Where a line in the listing below contains the word "icon", copy that line.

▶ [EXERCISE INPUT]
□ □ □ □ □

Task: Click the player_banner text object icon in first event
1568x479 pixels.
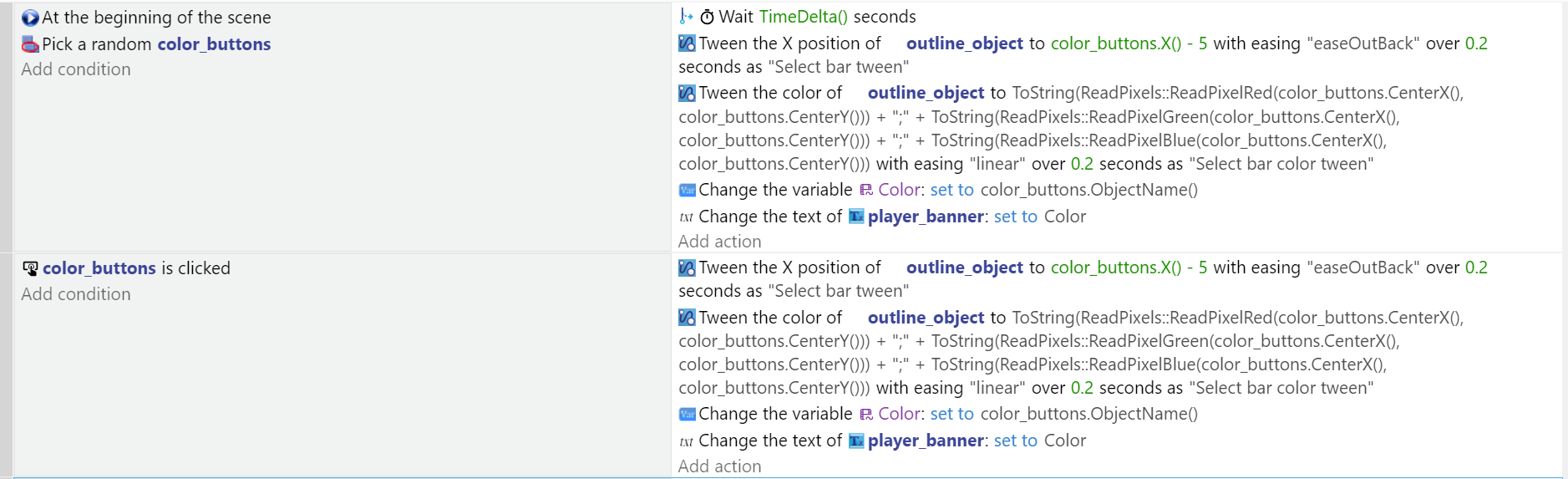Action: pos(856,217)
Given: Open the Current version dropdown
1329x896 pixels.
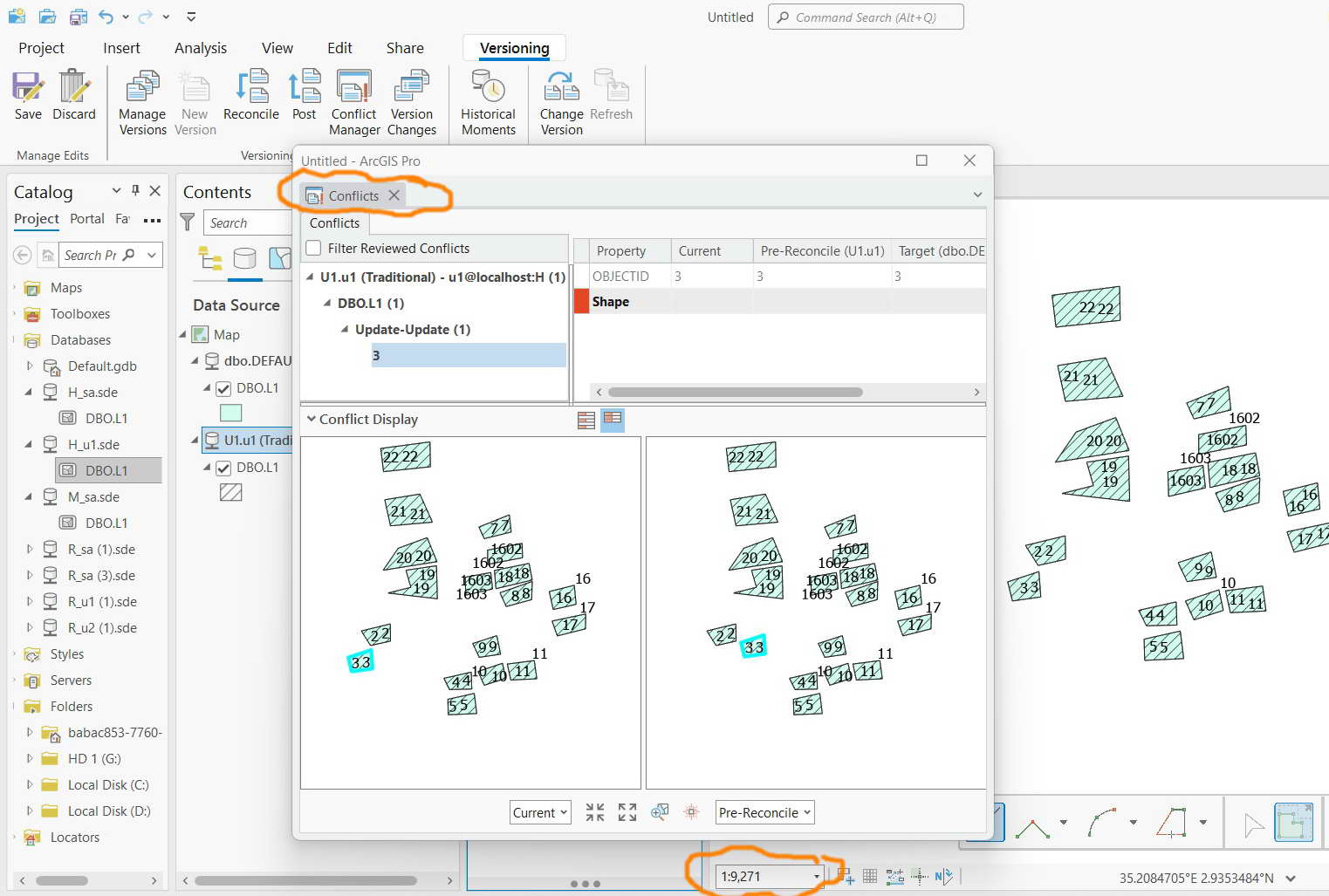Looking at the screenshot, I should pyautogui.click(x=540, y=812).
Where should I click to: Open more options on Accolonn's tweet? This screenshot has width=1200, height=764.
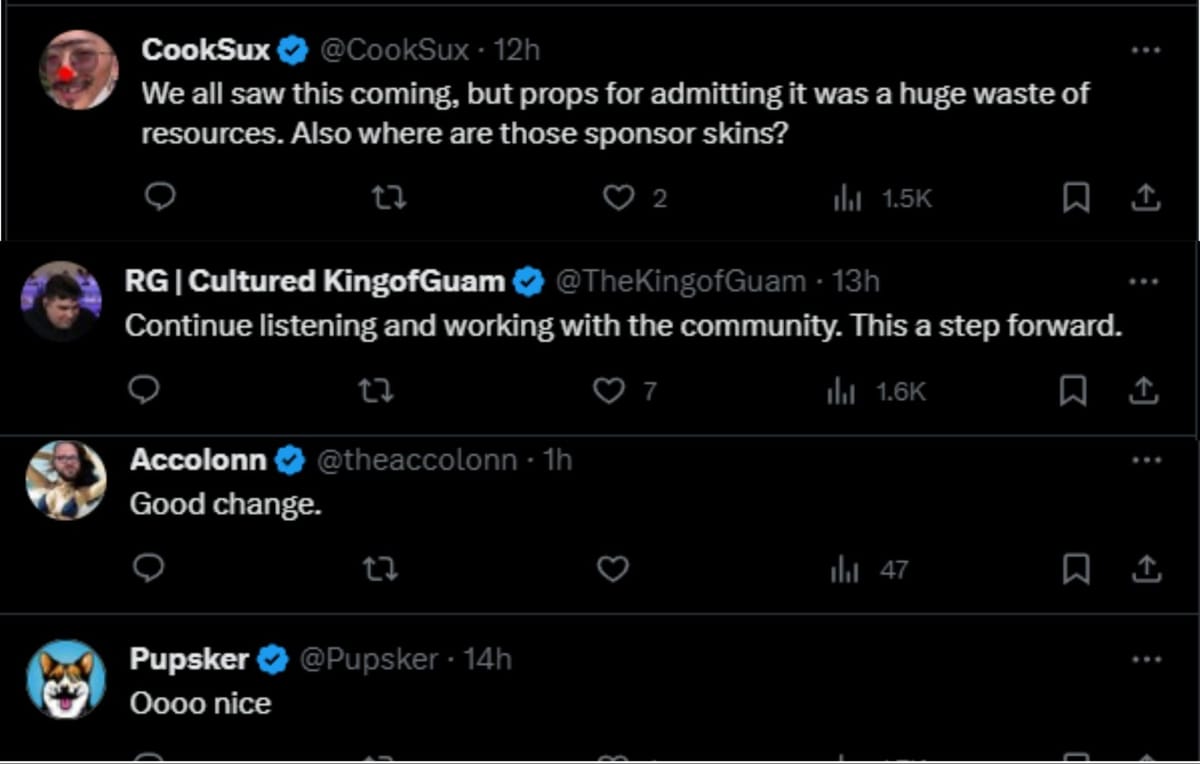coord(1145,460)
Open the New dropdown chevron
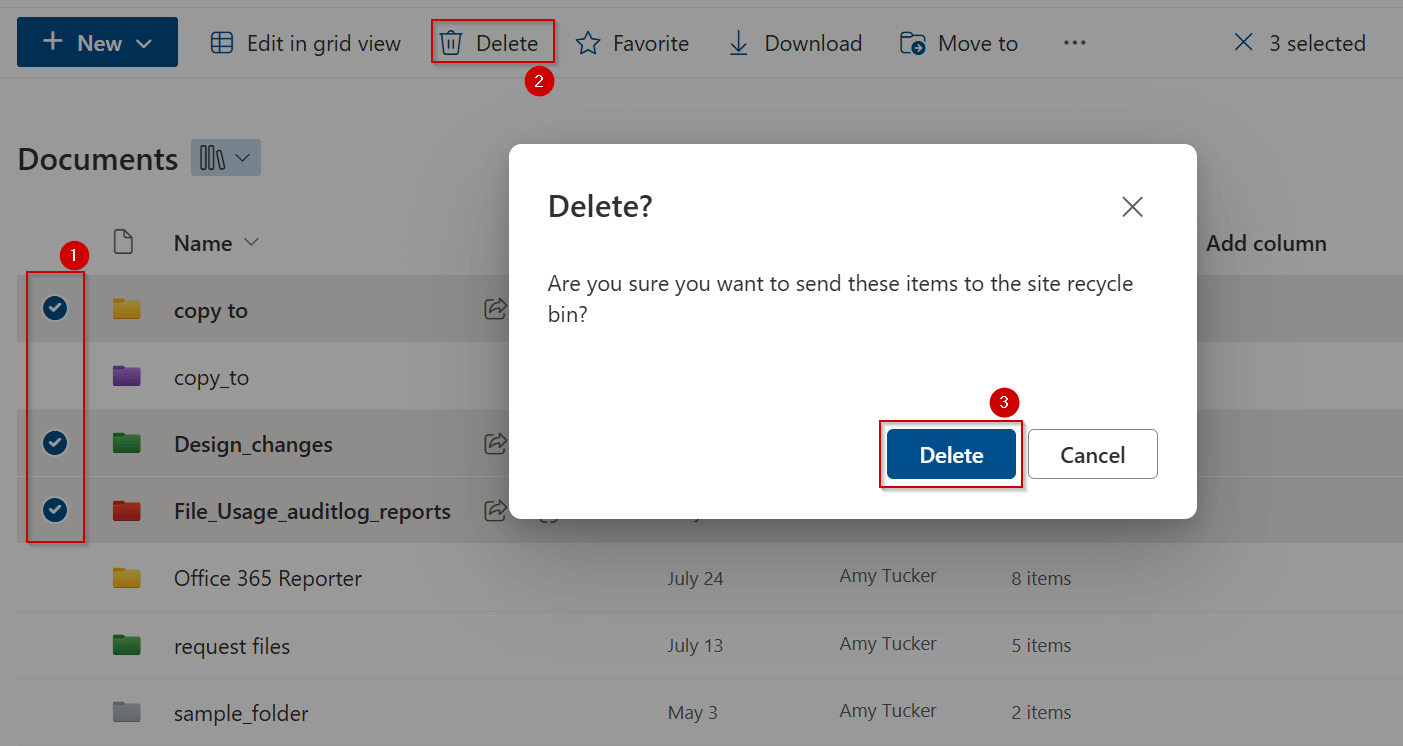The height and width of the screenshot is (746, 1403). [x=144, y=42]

□ □ □ □ □

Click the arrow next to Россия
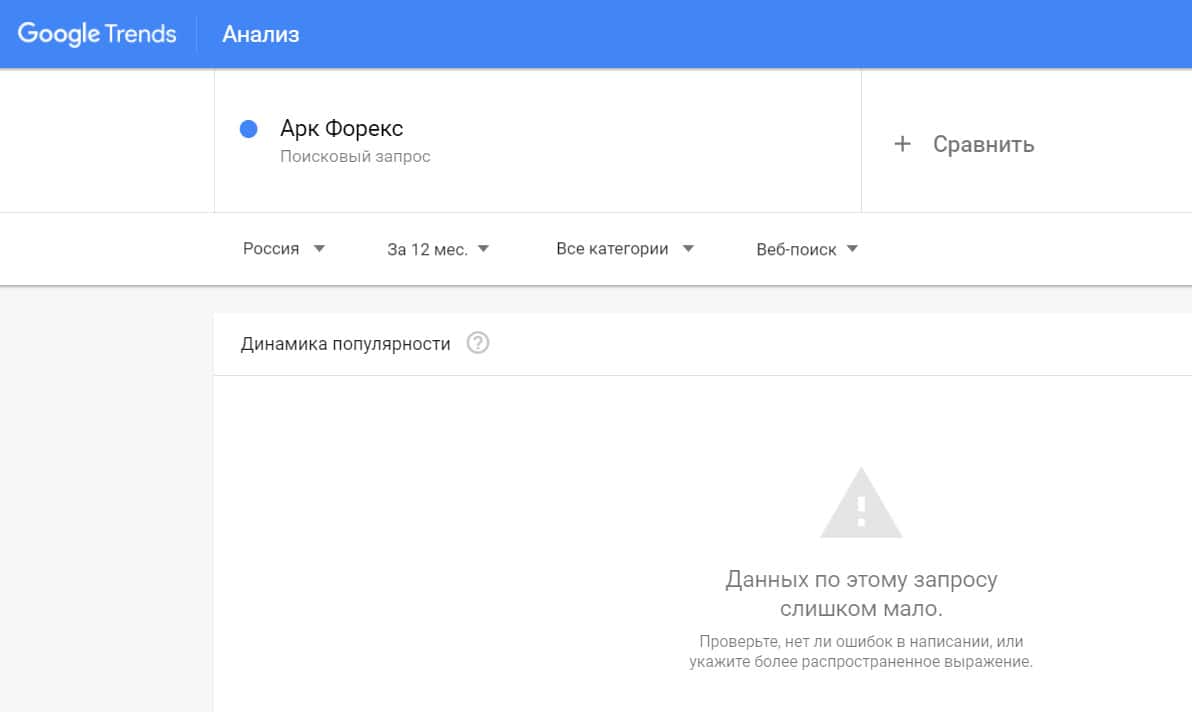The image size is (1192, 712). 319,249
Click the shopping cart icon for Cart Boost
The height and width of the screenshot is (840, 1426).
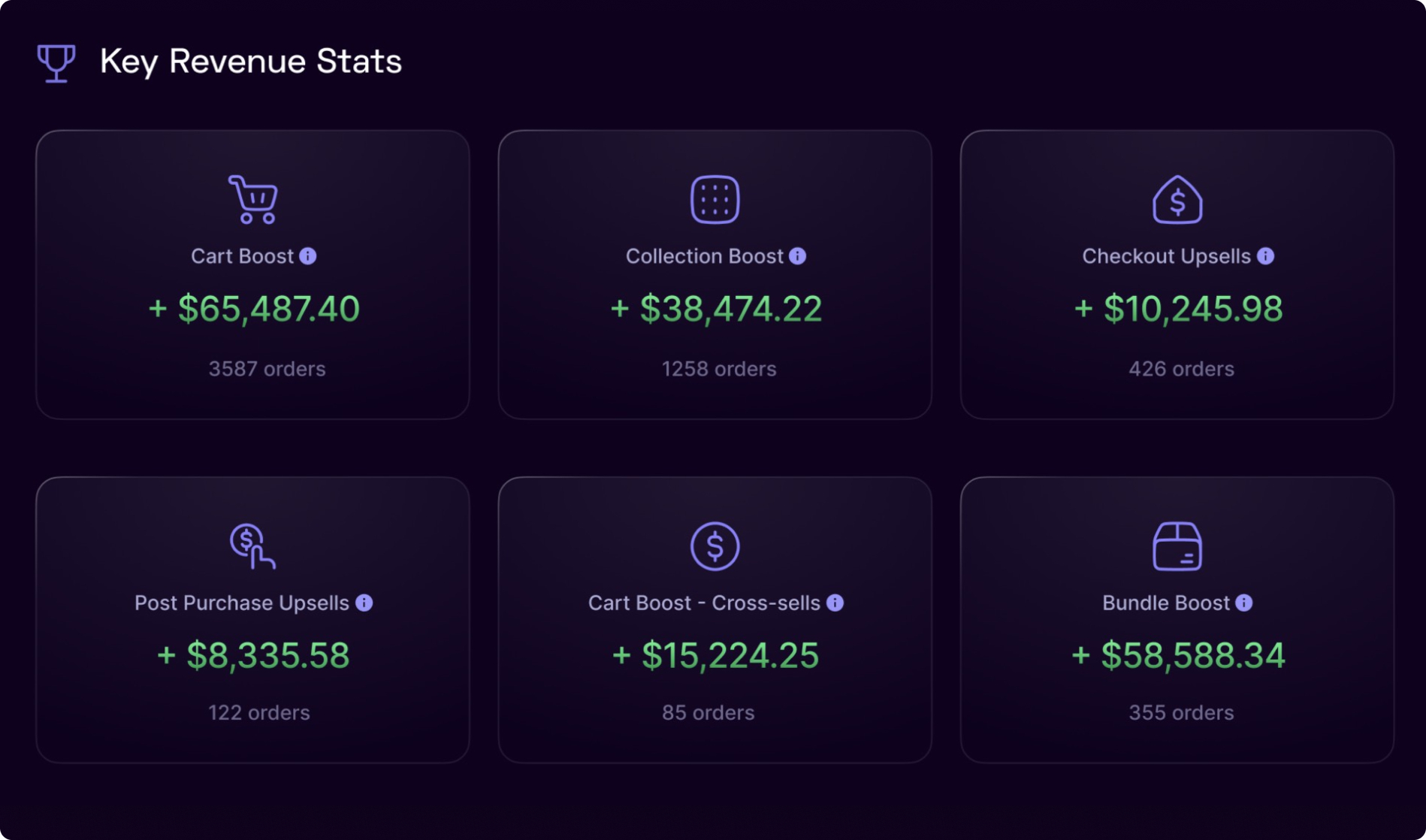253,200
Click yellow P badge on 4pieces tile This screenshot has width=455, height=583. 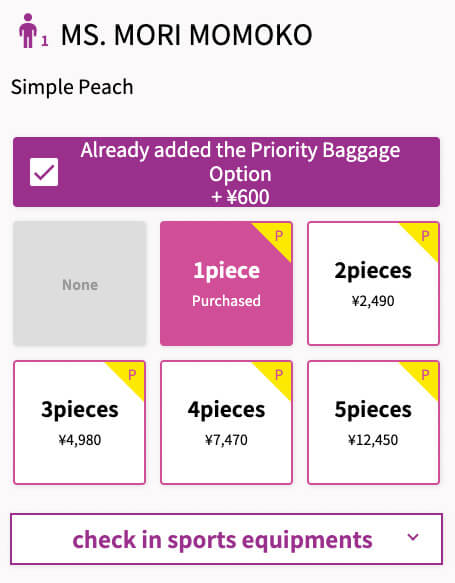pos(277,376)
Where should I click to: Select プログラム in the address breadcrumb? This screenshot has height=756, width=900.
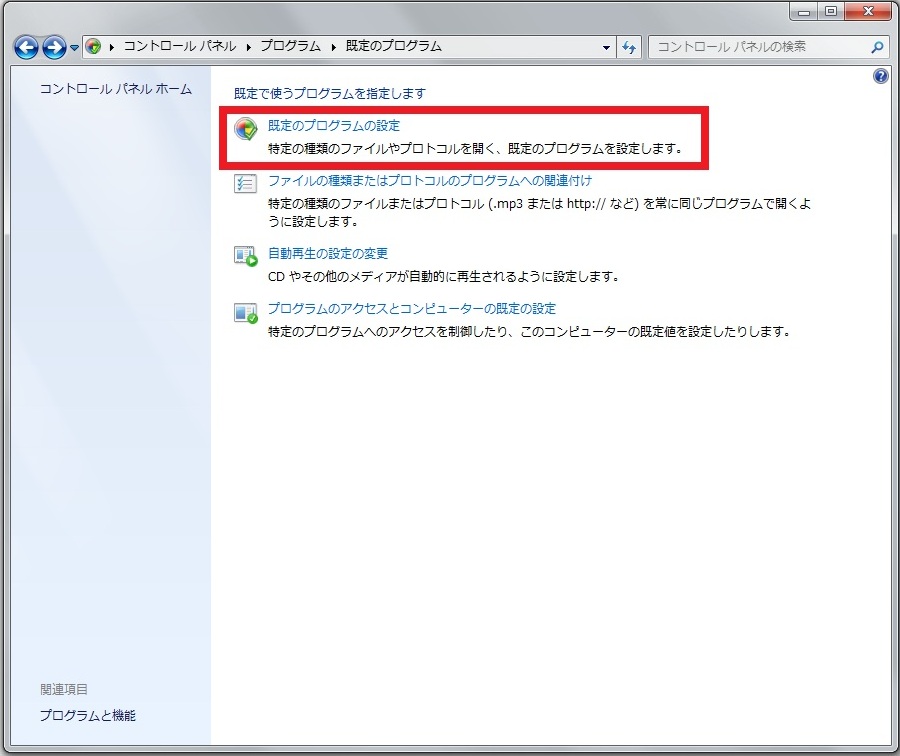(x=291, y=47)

□ □ □ □ □

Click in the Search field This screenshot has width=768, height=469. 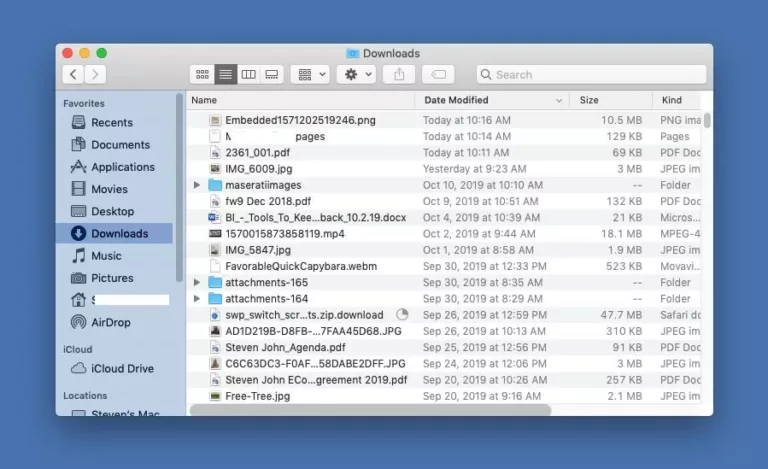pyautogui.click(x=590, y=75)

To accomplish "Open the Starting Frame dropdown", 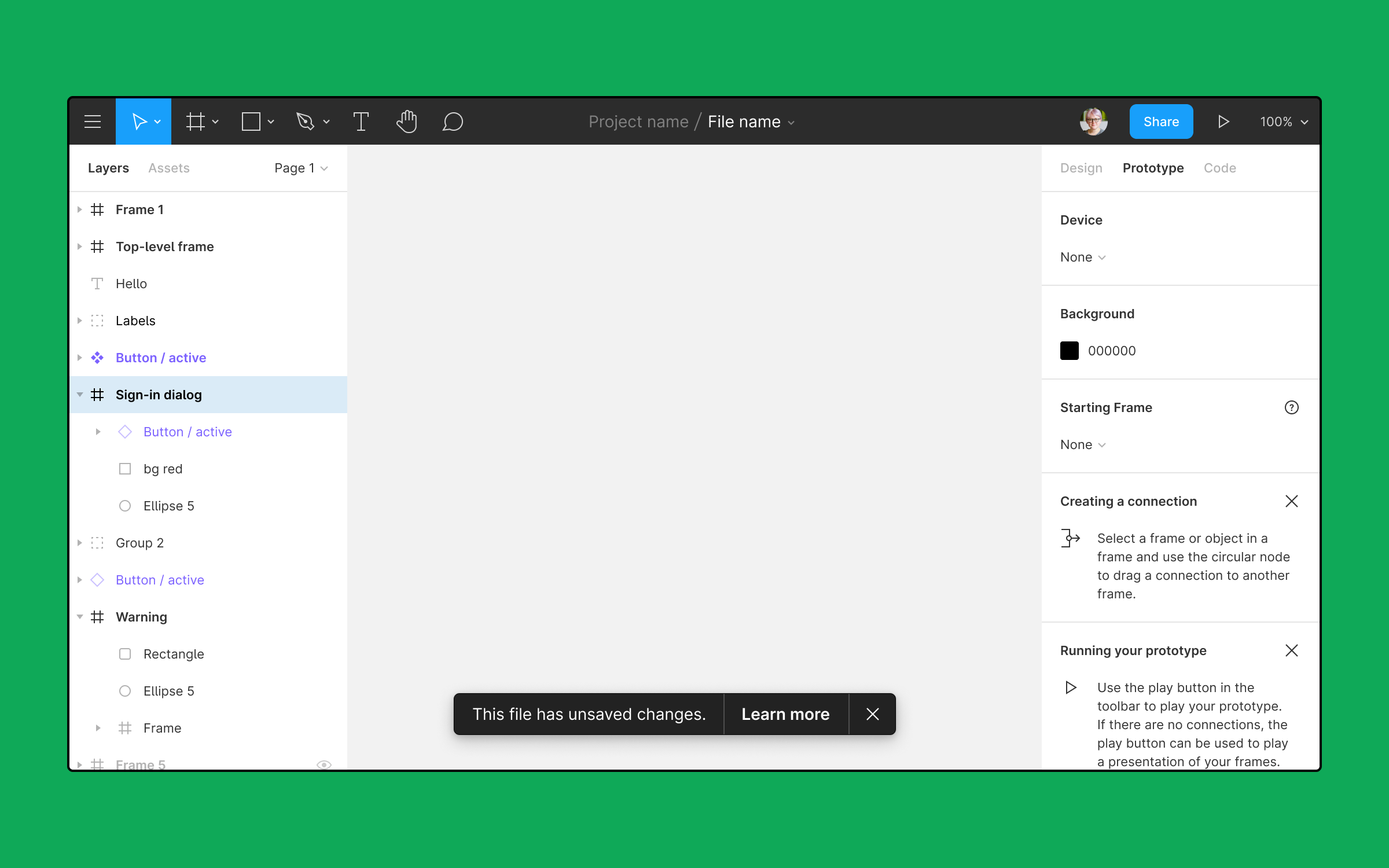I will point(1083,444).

□ □ □ □ □

▶ [WRITTEN REPLY]
Task: Click the player_banner text object icon in first event
Click the shopping cart icon for Cart Boost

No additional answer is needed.